While this remains one of my favorite recreational pastimes, in the past couple of years I have shifted towards an extremely data driven approach to run my particular team. This has involved re-shaping my thinking process and decision making approach to be more objective and less subjective than when I started in 2008. For example, I reverse-engineered certain parts of projection system our league is based on and now have more detailed player projections for every player in the league which helps lessen personal biases in decision making processes regarding player transactions or roster movement. Additionally, I created an automated tracking system for the top available minor league and amateur players available in the league that helps me track player performance and trends for the best draft eligible players, which you can read about here. Finally, the part of my process I'm most proud of, the part that is most valuable as well as certainly the most computationally difficult part of my process, is my team level projections.
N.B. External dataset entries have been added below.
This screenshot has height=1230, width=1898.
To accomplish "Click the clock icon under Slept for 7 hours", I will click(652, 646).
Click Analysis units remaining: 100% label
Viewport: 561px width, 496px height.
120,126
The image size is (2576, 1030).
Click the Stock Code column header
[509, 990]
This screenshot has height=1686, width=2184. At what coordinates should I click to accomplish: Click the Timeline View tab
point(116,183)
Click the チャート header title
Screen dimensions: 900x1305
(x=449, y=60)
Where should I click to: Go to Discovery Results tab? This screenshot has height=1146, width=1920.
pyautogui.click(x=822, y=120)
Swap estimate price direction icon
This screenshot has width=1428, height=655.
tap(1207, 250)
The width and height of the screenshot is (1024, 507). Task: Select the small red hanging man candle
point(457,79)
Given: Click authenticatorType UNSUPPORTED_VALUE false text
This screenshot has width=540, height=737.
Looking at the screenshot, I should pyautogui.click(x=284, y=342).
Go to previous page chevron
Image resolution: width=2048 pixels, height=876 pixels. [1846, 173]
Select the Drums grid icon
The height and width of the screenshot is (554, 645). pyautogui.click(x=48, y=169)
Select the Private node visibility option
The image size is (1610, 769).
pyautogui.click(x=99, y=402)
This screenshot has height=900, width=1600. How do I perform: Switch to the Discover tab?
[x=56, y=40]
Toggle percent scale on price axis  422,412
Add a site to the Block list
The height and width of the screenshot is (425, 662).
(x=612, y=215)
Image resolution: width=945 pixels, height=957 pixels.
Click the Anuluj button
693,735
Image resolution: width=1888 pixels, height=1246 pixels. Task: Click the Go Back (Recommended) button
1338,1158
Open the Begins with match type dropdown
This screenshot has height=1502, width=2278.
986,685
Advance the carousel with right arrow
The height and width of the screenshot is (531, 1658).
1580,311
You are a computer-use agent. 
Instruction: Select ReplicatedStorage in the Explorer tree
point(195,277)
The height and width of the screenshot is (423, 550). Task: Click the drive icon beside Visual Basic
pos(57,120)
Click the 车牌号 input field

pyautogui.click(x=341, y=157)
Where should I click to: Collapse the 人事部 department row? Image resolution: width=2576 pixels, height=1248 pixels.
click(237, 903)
While it is true that since it is a simulation league, one could sit down and run a large number of simulations and use that number to determine the general strength of each team. However, this both fails to compensate for any injuries that may happen during a simulation as well as being very time consuming. Therefore, I created a ground up theoretical model for projecting the performance of each team. First, I have done research on how players perform relative to their projections, resulting in the ability to generate a Gaussian distribution curve for each player projection within the simulation. From these projections, I use an implementation of the Hungarian algorithm to create optimized pitching rotations and optimized batting lineups against left- and right-hand opposing pitchers. Next, by treating every player as a independent random variable, I can create a team-level distribution which leads to a projection of each team's win-loss record and the amount of expected variance given their optimal roster construction. Finally, using these projections and MLB's playoff structure I can compute the probability of each team's advancement to various playoff rounds by using the Log5 odds ratio to predict the likelihood of a team winning a single game, and the binomial probability mass function to predict the likelihood of winning a 5 or 7 game series as appropriate.
During the season, I maintain updated tables for rest of season projections as well as weekly changes in playoff probabilities.
All scripts for my team level projections are available on github, as well as the full codebase for my simulation league research and analysis. This code has scripts capable of building a MySQL database, populating the tables by scraping the league and additional sites, post-processessing the data into a myriad of advanced metrics, computing historical statistics, analyzing prospects for an amateur draft, optimizing team rosters, and predicting team-level outcomes. If you're interested in just seeing the results and not the process, a full (relatively up-to-date) backup of the database (both SQL and .csv format) can be found on Dropbox.